Paired with a new graphics card that is way over my budget, but I don't care cuz I deserve one...these monitors rock. Which leads me to my next point...

Creativity Sucks

I probalby posted about this before, but I'm giving you an update...

Throughout my life and also recently I have heard some statements like...

"Man I wish I can draw."
"Dude I wish I could direct movies." (For the record so do I.)
"It must be so cool to _____*."

*Insert make webpages, paint, direct, edit...

Sure this is all cool. I don't think otherwise and am very happy that I can somewhat do all these things...the problem of course is this and those who aren't creative in the traditional sense (I say traditional because EVERYONE is creative whether it is how you handle people or how you deal with certain situations), but I am talking about creativity that manifests itself onto a blank canvas and is considered "art" in the most traditional sense, don't realize the toll that creativity might take on an artist.

I recently told Jonathan how I have been feeling lately because Jonathan who we all know is an awesome artist sometimes wrestles with the fact that he is doing a job that he kind of likes, but on the other hand loves to draw. I am in a deep creative slump right now. And when someone who is relying on his creativity to get him through life has no inspritation or motivation, it makes that person a.k.a. me feel like cutting my wrist with a dull plastic knife...and the only reason why I succeed in killing myself is because all these plastic knives keep breaking and my anger turns into straight determination.
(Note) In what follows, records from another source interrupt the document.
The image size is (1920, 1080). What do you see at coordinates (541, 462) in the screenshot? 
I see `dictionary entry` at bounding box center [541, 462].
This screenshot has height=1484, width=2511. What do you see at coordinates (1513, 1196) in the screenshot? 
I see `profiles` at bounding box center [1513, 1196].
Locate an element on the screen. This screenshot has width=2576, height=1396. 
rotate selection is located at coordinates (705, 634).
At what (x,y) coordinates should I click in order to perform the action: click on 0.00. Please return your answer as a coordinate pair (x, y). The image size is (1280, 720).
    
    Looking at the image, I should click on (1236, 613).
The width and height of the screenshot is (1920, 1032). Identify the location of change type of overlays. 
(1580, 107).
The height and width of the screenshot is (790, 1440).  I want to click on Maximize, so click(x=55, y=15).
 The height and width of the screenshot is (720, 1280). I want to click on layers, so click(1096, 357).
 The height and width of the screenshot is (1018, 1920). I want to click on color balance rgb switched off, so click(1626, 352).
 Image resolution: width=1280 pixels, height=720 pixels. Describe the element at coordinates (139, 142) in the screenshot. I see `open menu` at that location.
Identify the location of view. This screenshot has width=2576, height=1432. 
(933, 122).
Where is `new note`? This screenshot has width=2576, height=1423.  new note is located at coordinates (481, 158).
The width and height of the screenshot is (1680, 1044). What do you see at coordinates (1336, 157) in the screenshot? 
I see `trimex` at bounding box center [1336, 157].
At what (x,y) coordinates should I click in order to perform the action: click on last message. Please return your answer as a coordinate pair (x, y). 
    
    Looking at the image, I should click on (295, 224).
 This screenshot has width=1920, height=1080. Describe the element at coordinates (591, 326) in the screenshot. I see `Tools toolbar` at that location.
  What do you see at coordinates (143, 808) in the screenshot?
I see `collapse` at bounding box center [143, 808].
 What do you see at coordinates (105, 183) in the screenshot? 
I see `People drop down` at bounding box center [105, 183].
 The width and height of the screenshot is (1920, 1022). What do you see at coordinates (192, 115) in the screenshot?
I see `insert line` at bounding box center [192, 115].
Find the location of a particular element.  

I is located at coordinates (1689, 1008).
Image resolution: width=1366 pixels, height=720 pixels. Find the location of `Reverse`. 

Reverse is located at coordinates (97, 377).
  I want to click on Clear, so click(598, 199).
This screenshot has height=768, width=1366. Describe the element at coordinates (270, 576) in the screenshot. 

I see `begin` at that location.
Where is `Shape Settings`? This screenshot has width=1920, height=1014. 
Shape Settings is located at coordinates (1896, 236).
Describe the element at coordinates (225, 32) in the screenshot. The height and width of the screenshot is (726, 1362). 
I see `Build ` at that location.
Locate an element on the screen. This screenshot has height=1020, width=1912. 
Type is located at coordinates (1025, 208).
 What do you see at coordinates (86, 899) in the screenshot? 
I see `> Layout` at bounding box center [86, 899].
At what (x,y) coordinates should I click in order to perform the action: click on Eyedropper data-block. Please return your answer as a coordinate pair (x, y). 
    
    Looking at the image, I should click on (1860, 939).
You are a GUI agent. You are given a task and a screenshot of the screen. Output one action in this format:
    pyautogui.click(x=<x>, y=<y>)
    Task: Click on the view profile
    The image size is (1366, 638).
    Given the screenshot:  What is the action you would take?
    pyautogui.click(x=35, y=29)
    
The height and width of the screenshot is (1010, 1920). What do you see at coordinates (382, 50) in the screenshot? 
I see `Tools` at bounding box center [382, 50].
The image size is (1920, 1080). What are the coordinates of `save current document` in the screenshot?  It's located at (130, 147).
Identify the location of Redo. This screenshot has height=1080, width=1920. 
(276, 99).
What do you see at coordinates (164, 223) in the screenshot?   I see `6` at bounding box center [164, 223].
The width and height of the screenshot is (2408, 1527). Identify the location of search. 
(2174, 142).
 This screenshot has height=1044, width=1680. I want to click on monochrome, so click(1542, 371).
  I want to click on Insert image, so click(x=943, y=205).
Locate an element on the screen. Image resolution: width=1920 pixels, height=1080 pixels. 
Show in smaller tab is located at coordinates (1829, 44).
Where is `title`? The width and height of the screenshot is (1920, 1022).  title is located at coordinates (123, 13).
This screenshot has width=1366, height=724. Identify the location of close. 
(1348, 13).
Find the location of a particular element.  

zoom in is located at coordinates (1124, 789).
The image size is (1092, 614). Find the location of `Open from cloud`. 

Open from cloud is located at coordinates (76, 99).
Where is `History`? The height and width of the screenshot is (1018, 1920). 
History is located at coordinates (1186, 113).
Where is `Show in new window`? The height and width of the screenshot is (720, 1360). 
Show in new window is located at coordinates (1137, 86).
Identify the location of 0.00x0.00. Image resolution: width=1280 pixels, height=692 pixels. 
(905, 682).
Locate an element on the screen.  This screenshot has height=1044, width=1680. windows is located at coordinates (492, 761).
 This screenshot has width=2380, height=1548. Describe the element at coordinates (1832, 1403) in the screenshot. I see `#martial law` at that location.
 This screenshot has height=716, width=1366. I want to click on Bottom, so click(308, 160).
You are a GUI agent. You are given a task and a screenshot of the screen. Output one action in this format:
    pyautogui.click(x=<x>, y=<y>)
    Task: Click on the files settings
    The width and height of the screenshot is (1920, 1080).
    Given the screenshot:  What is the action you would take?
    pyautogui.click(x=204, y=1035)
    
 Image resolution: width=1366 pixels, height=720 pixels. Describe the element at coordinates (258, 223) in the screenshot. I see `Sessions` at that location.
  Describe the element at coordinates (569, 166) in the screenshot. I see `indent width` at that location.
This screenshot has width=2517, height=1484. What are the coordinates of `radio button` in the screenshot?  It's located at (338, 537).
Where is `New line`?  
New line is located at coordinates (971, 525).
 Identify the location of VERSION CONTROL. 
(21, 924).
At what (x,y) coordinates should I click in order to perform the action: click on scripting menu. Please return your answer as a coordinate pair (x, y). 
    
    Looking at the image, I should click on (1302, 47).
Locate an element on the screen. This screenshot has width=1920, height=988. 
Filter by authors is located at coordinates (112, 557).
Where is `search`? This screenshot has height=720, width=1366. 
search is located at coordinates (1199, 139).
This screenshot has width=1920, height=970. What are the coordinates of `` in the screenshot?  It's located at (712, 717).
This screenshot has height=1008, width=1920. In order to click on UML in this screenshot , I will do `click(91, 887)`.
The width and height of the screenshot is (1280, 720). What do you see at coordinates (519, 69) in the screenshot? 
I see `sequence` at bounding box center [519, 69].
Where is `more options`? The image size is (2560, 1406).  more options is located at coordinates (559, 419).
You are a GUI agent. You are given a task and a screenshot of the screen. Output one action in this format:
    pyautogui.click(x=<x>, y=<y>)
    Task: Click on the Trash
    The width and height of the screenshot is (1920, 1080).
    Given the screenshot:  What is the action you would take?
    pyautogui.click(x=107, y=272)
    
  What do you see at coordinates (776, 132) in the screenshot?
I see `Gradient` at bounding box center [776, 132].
Well we all know that it's not that bad, but it is in fact close to how I feel, except for the actual thinking of killing myself. When you cannot be creative, you tend to group it with self worth. You then start to think of creativity as an almost anti-hero who screws you when you need it most. I cannot force creativity...I'm not an artist that can do that...which brings me to another tangent...

When I went clubbing...YES I went clubbing...there are some photographic evidence of such a momentous occasion...I met...well nevermind. I had to introduce myself to Steve's friends because Steve knows that I will eat new people up if they piss me off...but we got into a conversation and I'm starting to take on Jonathan's sense of conversation. Sometimes he likes to say things that amuse him as almost an inside joke, because as long as he laughs at it, it is good enough for him.

So when I introduced myself to Steve's friends that night, I went into a little rant about how I'm a worthless man who has no talent and is a waste of natural rescources on this planet. Of course I wasn't trying to impress them, but rather see what their reaction would be...(sorry Steve, didn't mean to experiment on your friends) but besides that ass move...Steve said something to the two girls along the lines of this...and I just wanted to let Steve know that I appreciate this comment, because he seemed genuine about it, but he could have just been pulling one of those inside jokes for yourself bits...

"Nah. You know what the problem with this guy is [me] that he has all these talents, but can't concentrate on one...most people in this world have one huge talent and they run with it because that is all they do, but this guy can't make a decision."

That isn't word for word, but it is what I remember hearing...and quite frankly, Steve is dead on the fucking money. I can't make a decision if my life depended on it. So until then I will sit around and hope that some of these projects that Mike and Ari have lined up for Jonathan and I will give me some of that much needed motivation.

It's funny. I hated school because I was around idiots. But the motivation was getting nods from professors about my work. Now I have only me to answer to...and let me tell you...there is nothing worse than working for a boss that has no direction or confidence in his abilities.

In fact I'm going to quit.

Laguna Beach

Oh yeah and real quick...for all you Lauren Conrad lovers out there...I really don't think she can compete with this! Now if Jessica will only do a photoshoot like this...then I will have no reason to watch Laguna Beach anymore!